Most days I manage to forget about having cystic fibrosis. It’s not something I can totally ignore (for one thing, my daily treatments are a constant reminder) but I can usually go through the day feeling like a normal 26 year old.
Yesterday wasn’t one of those days.
You see, on Saturday I came down with a cold. It started with a sore throat, sneezing, watery eyes, you know the deal. And by yesterday it had moved into my chest. Also typical.
Except for a person with CF, it sucks a little bit more.
As I’ve mentioned before, because my body doesn’t process chloride correctly, my mucus is thick and sticky. My daily treatments help me get rid of the gunk in my lungs, otherwise it can trap bacteria and cause dangerous, damaging infections.
It also makes my normal cough much worse, much more productive, and generally more exhausting.
After a full day of hacking away I had a meltdown.
It’s days like these that really get to me. As hard as I try to live my life with a positive attitude, sometimes the fears creep in. So I’m learning to let myself have my moments of “woe as me.”
I’ll be honest, I’m scared as hell. Days like yesterday remind me what this disease is doing to my body. And how quickly I can go from healthy to hospital.
I’m also angry. I honestly do believe things happen for a reason, that having CF is part of why I was put on this earth. But I still get mad. It still seems incredibly unfair. And that question still makes its way into my head: Why me?
But I’m not telling you this because I want pity.
One of the things I constantly battle with, especially recently, is how little people see in terms of what living with cystic fibrosis is like.
I look normal, I sound normal (minus that pesky cough), I act normal. And because of that it’s hard to understand how serious this disease is.
There are only a handful of people who see what I go through on a daily basis. And even fewer are around when I’m having a day like yesterday.
It can be frustrating. And again, not because I want people to feel sorry for me, I just want people to understand what it’s like to live with this disease. Having CF is part of who I am. It doesn’t define me, but by appreciating what having CF is like, you understand me better. And isn’t that what everyone wants, to be understood?
That’s why I started a group in college. That’s why I started this blog. To raise awareness.

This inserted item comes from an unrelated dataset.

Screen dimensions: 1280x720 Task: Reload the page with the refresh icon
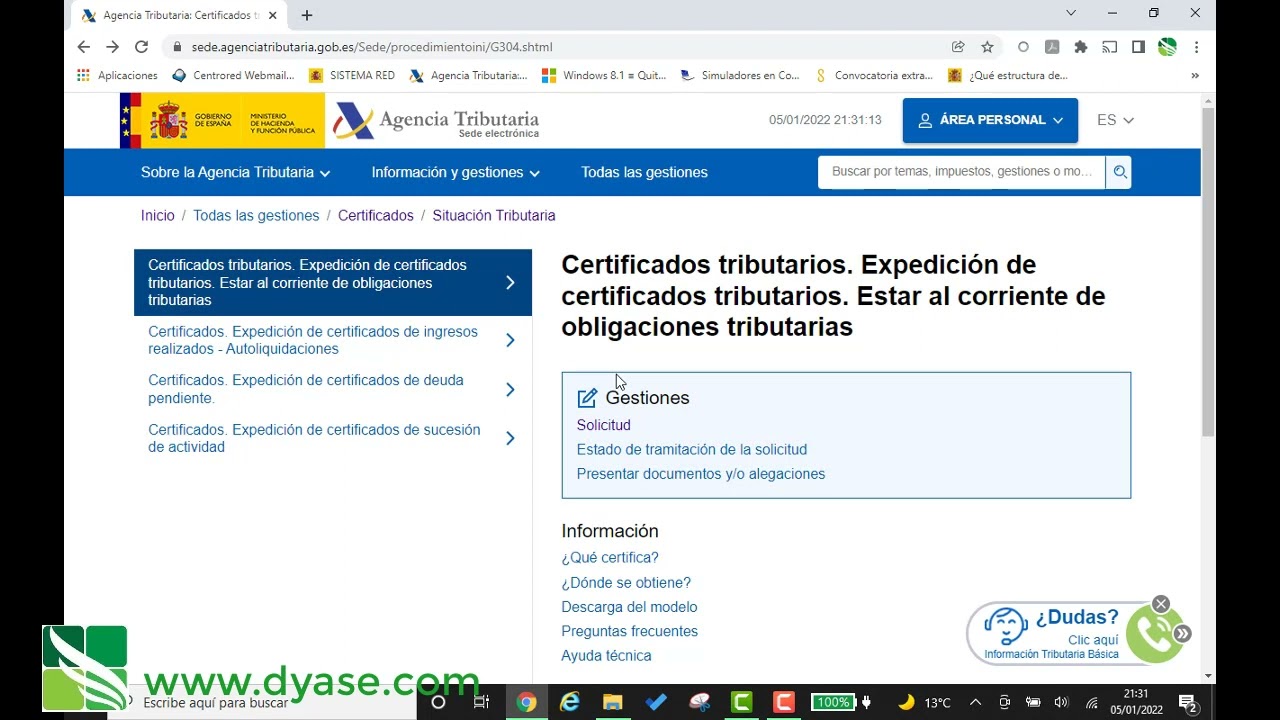click(x=141, y=46)
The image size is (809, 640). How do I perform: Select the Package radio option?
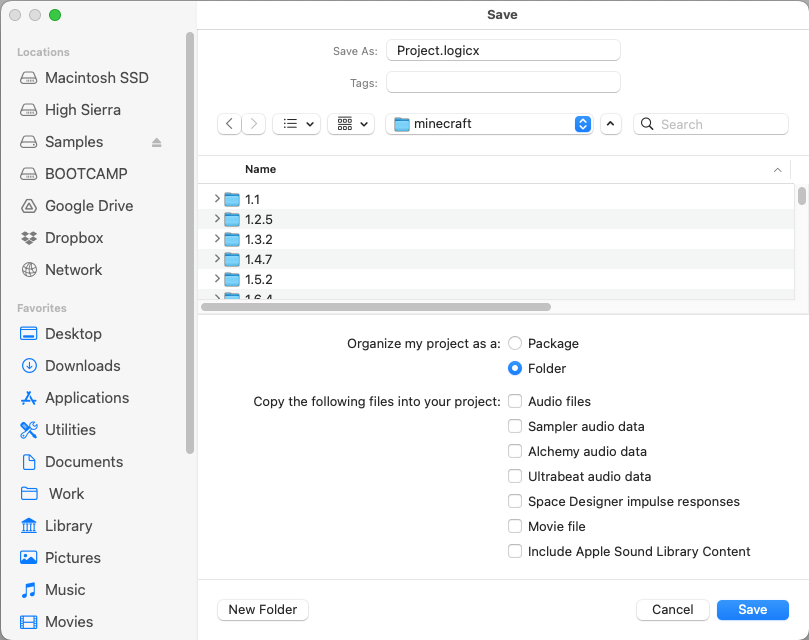[515, 343]
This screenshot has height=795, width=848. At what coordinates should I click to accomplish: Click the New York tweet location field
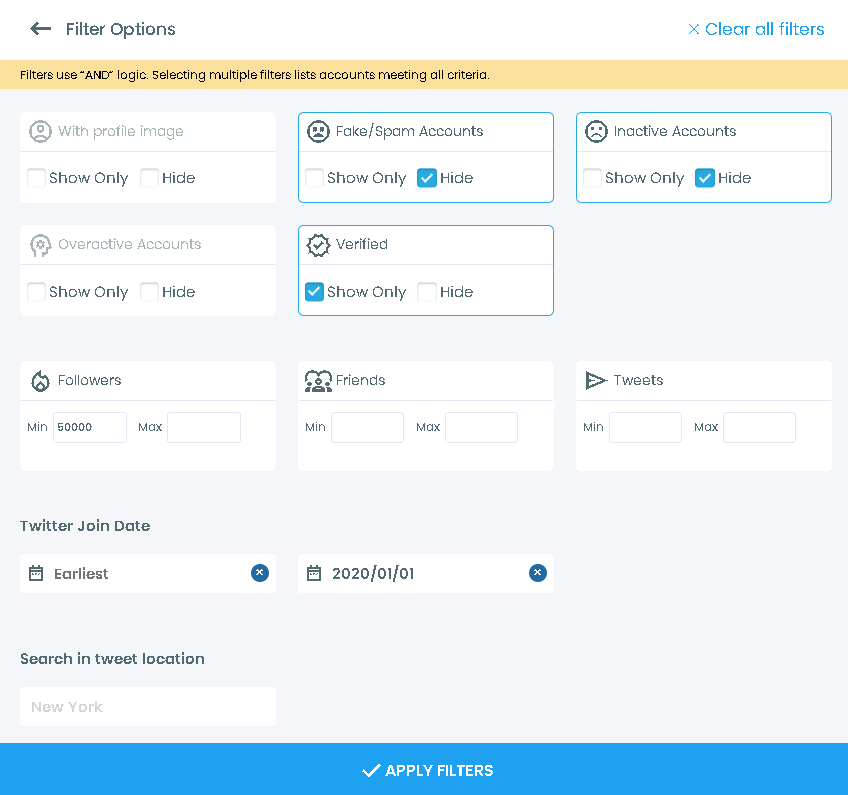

I can’t say it enough: The more you understand a disease, and the people affected by it, the more inclined you are to help.
Which is why I want to talk about the days when I don’t feel strong, when doubt creeps in, when the tears come. It’s an important part of what having cystic fibrosis means.
So last night I cried. I spoke about the things I normally keep tight inside. Things like death, loss of lung function, the frightening what ifs. And then I made a plan. I reminded myself of the developments being made with new drugs, and hopefully a cure. And I decided to make tomorrow a better day.